● Data provided:
* * * * *
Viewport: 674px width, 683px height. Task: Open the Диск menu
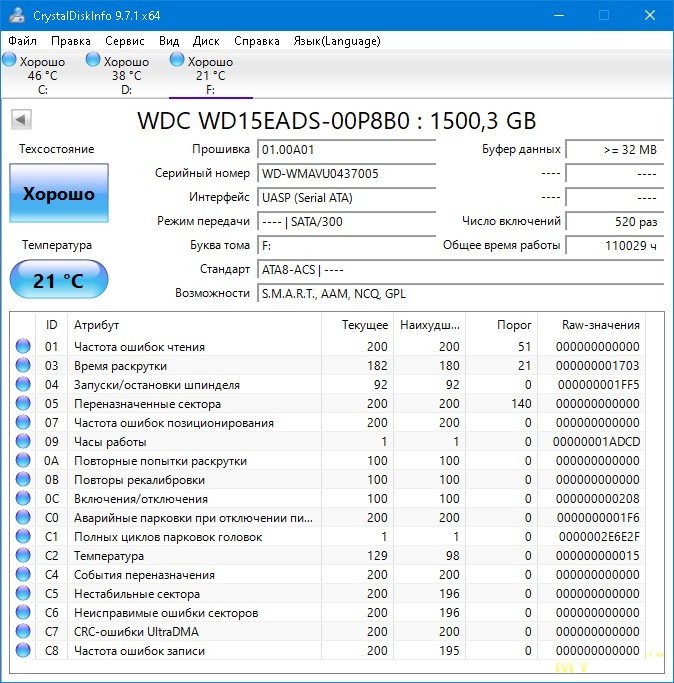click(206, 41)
* * * * *
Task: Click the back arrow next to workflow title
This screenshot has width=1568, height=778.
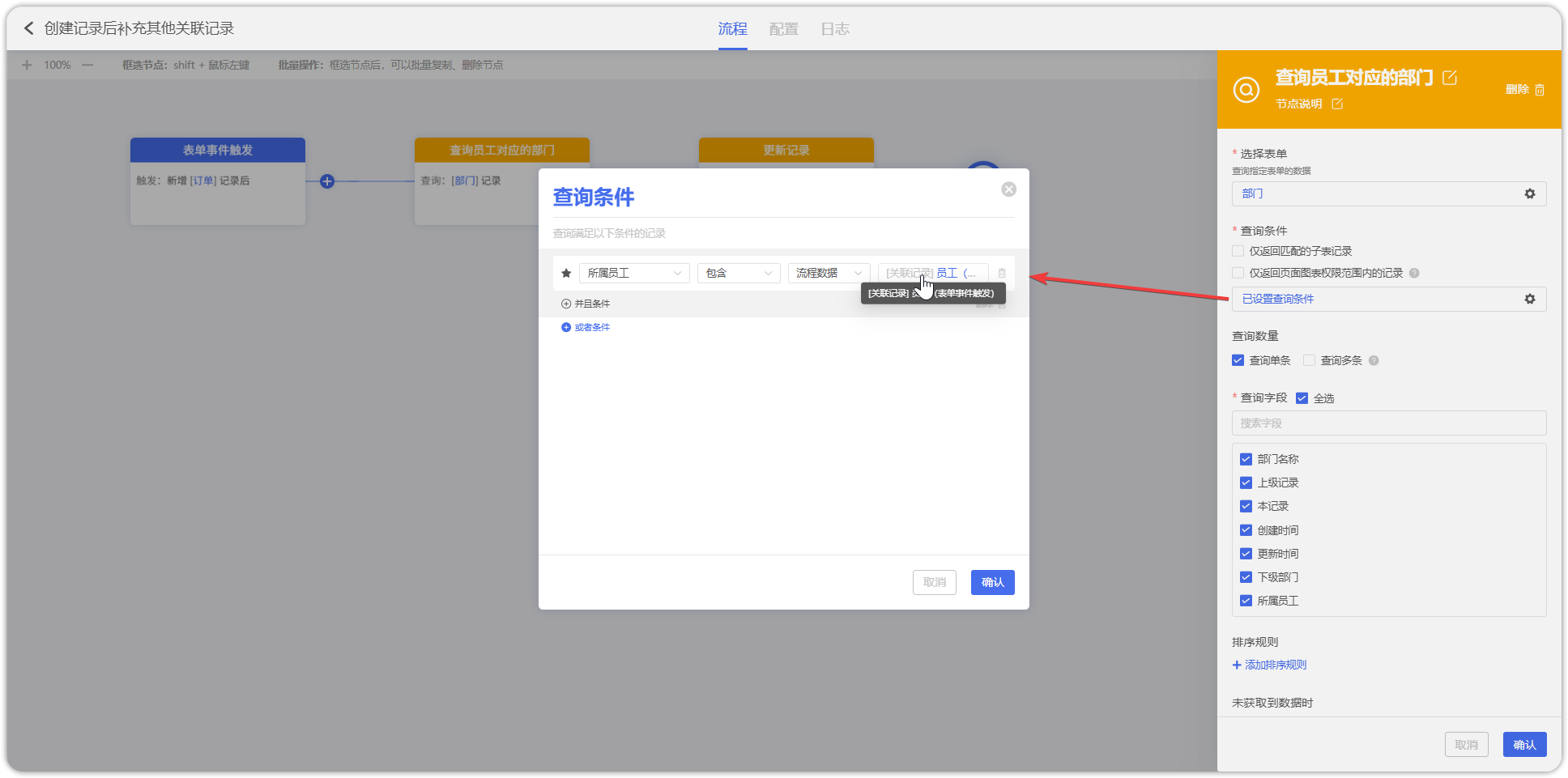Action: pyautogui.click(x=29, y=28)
* * * * *
● Stated exercise: Please render the lines starting with the line containing "Task: Click the" and going on through the line containing "Action: pyautogui.click(x=29, y=28)" as a two-column CSV with the headers instruction and coordinates, one row per request, each value in a single quoted field with line breaks replaced by spaces. Leave the pictures out of the output.

● Answer in full:
instruction,coordinates
"Task: Click the back arrow next to workflow title This screenshot has width=1568, height=778.","Action: pyautogui.click(x=29, y=28)"